NEW YORK  - Beyond Meat’s public offering could go from rare to charred. Prospective shareholders in the maker of plant-based burgers and sausages could get a taste of rapid growth, top-notch leaders and a way to address the globe’s looming food crisis. But there’s also a risk of getting burned.

Revenue in the first nine months of this year sprouted by 167 percent from the same period last year, having doubled between 2016 and 2017. Costs are rising rapidly, too, but at 77 percent, look manageable.

Founder and boss Ethan Brown reckons the U.S. plant-based meat market can follow a similar path to soy and almond milk and the like. Their sales now equate to 13 percent of the traditional dairy business. Similar success for his industry would mean $35 billion of industry revenue. Overseas markets where $1.4 trillion of meat is sold each year offer an even bigger opportunity.

At present, Brown’s company is losing money. But if revenue were to grow 150 percent a year for the next five years, it could be worth about $1.4 billion, assuming a 20 percent operating margin, 21 percent tax rate and a multiple of 15 times earnings – not over the top for a fast-growing company.

Brown also has a top-notch board, including a former McDonald's chief executive, a Twitter co-founder and Coca-Cola's finance chief.

There’s a sustainable investing angle, too. The Beyond Burger, the company’s signature product, uses at least 90 percent less water and land than a traditional meat patty, and cuts greenhouse-gas emissions by a similar amount. Those are salivating facts for a world facing a more than one-third increase in population to 9.9 billion by 2050, according to the United Nations.

Trouble is, the company faces plenty of competition, from upstart rivals like Impossible Foods to traditional players like Tyson Foods - which owns a small chunk of Beyond Meat. As a small player, Beyond Meat has little pricing power and relies heavily on partners to grow the ingredients it uses. And it’s highly dependent on one product: Its meatless burger accounts for 71 percent of the top line.

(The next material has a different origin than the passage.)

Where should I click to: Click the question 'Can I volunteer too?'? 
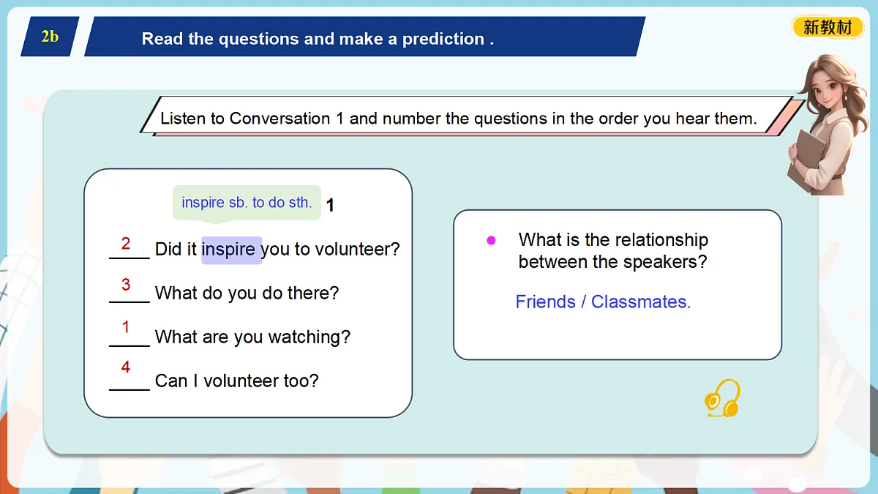tap(237, 381)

The company has also some stomach-churning corporate-governance ingredients. The board can issue stock to fend off unwanted takeovers, and shareholders need two-thirds of the vote to toss out a director.

Investors wanting to take a bite won’t want to leave the grill unattended.

On Twitter https://twitter.com/alpgomez

CONTEXT NEWS

- Beyond Meat filed for an initial public offering on Nov. 16.

- The company, which makes plant-based meat substitutes, also said on Nov. 16 that it added Kathy Waller and Ned Segal, finance chiefs of Coca-Cola and Twitter respectively, to its board. They join other directors including former McDonald’s Chief Executive Donald Thompson, Stonyfield Farm Chief Operating Officer Diane Carhart and Twitter co-founder Christopher Stone.

- Venture-capital firm Kleiner Perkins Caufield & Byers is the largest shareholder of Beyond Meats, with 16.1 percent; Obvious Ventures, controlled by Twitter co-founder Evan Williams, owns 10.4 percent; an entity called DNS-BYMT holds 9.1 percent; Tyson New Ventures, a subsidiary of Tyson Foods, holds 6.6 percent; and Thompson, through Cleveland Avenue, has a 5.4 percent stake.